Garden Opening and other things

So what was the stand out plant at the garden opening that everyone wanted to talk about? Well the ‘Cobalt Tower’ echiums drew a lot of comment standing well over 3m tall. The striking fuchsia pink flower spikes of Beschorneria septentrionalis also drew a lot of comment – seeing as it was at the front gate it grabbed everyone’s attention. And the carpet of pink Erigeron 'Elsie' also drew a lot of comment. But many people were curious about the turquoise flowers of Ixia viridiflora (seen left) just coming out in the Fairy Garden. This South African corm produces a flower in such an unusual colour it always invites lots of comments.

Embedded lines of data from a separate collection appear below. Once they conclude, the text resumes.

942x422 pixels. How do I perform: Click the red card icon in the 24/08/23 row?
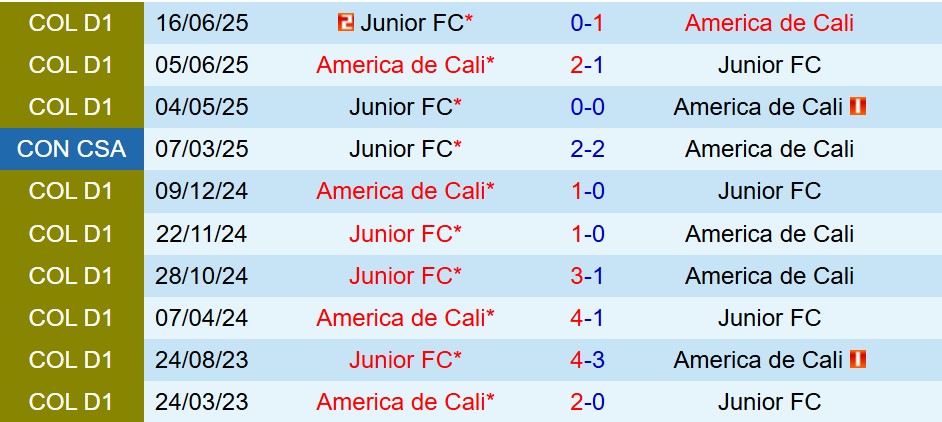point(857,359)
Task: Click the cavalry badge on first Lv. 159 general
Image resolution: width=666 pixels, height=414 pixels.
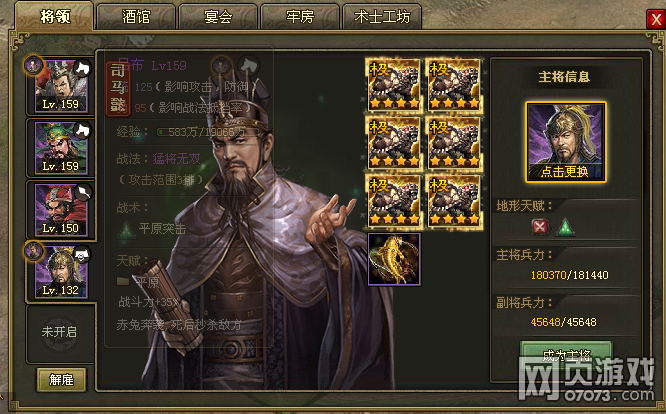Action: click(x=82, y=68)
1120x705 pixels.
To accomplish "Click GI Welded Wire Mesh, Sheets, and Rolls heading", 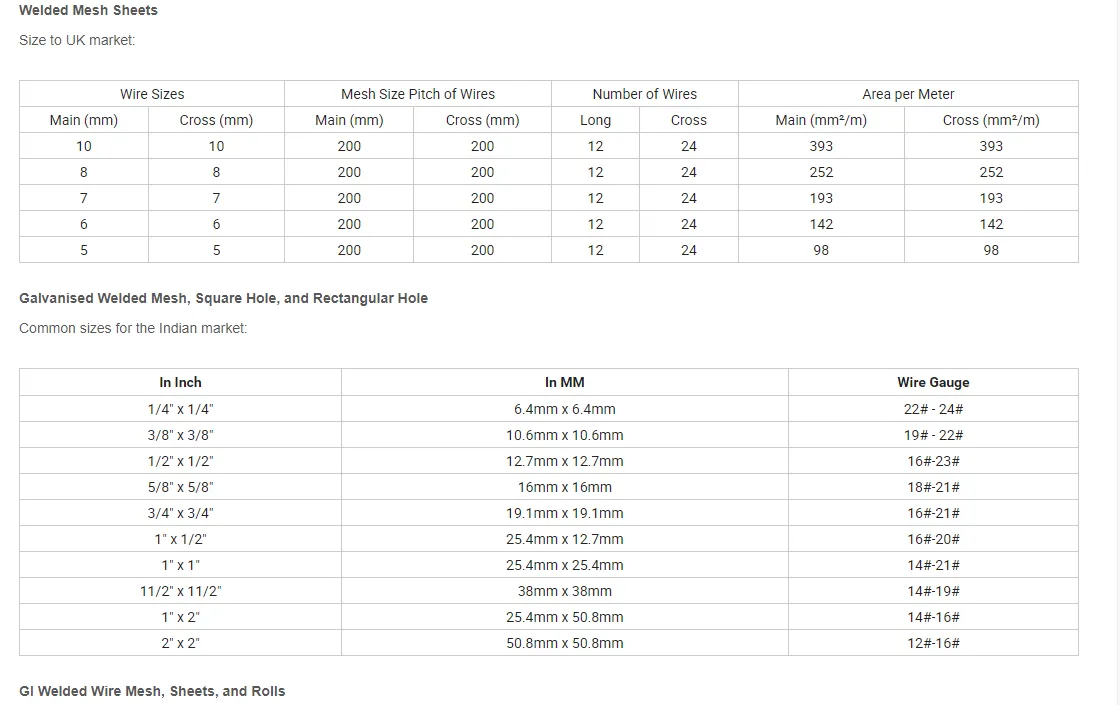I will coord(152,691).
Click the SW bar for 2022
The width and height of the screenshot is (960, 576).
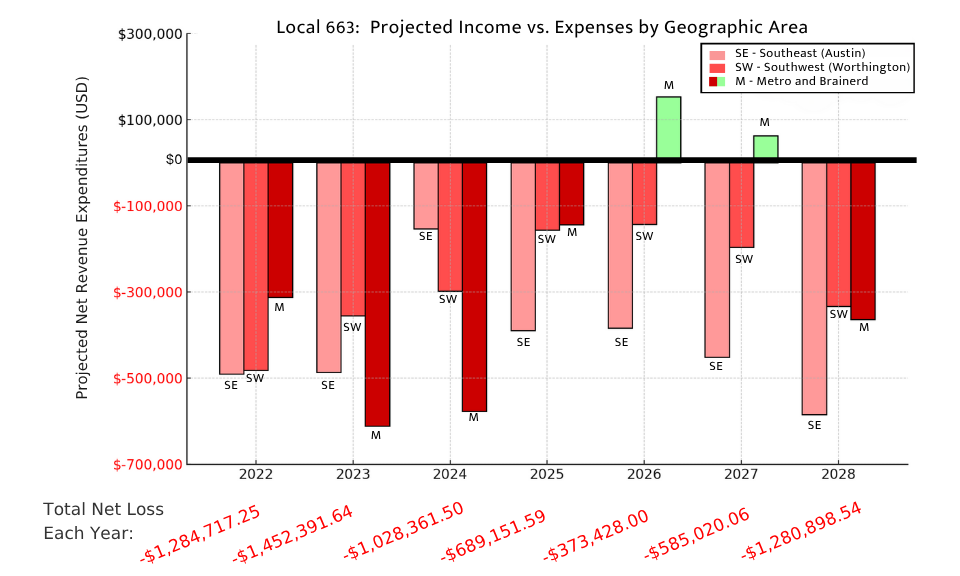(256, 266)
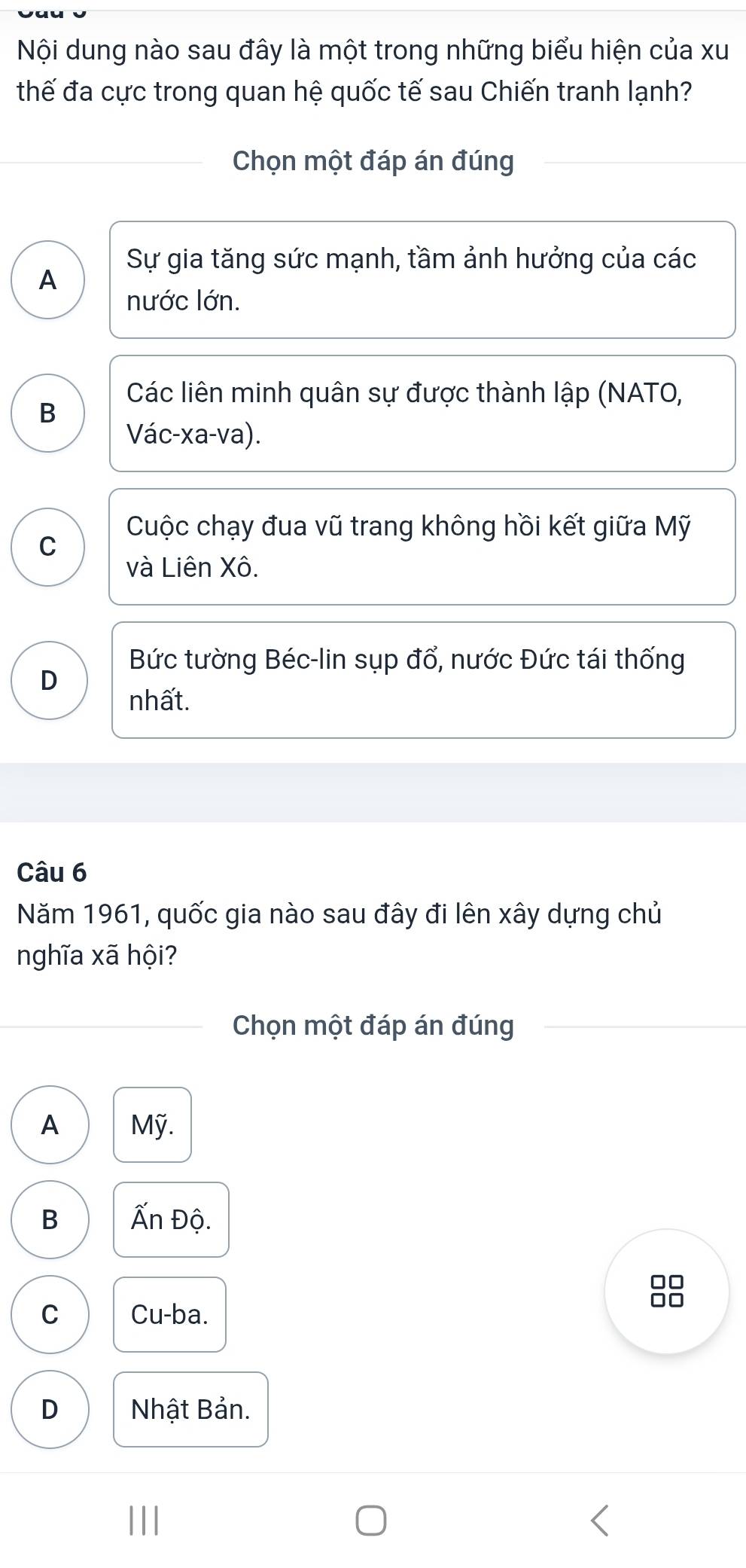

The garden is so full of growth and so full of colour! Flowers everywhere, bees buzzing madly and the honeyeaters and blackbirds sounding their alarm calls when the currawong comes to prowl. It’s still such a joy to be able to dig a hole and see the soil is moist all the way down! And so much easier too. However the work is never done and after the opening I went around lightly pruning some of the excessive growth on such things as the smoke bush Cotinus ‘Grace’ and pulling back the poppies from smothering the aster. Euphorbia characias wulfenii needed its spent flower heads removed to let through the new growth. The bluebells have long finished and need their spent flower heads removed although it doesn’t really matter. The sweet peas are still flowering their little socks off and I pick a bunch to bring inside and perfume the house every second day.

In the vegetable garden I have planted my tomatoes, sweet corn and basil. Seeds of pumpkins, zucchini and cucumbers are popping up in my little greenhouse as well as several different types of lettuce. The rhubarb is going gangbusters as is the asparagus patch which I have just fertilised and mulched. I have also thinned the apples and fertilised the olive trees and citrus trees which are covered with flowers.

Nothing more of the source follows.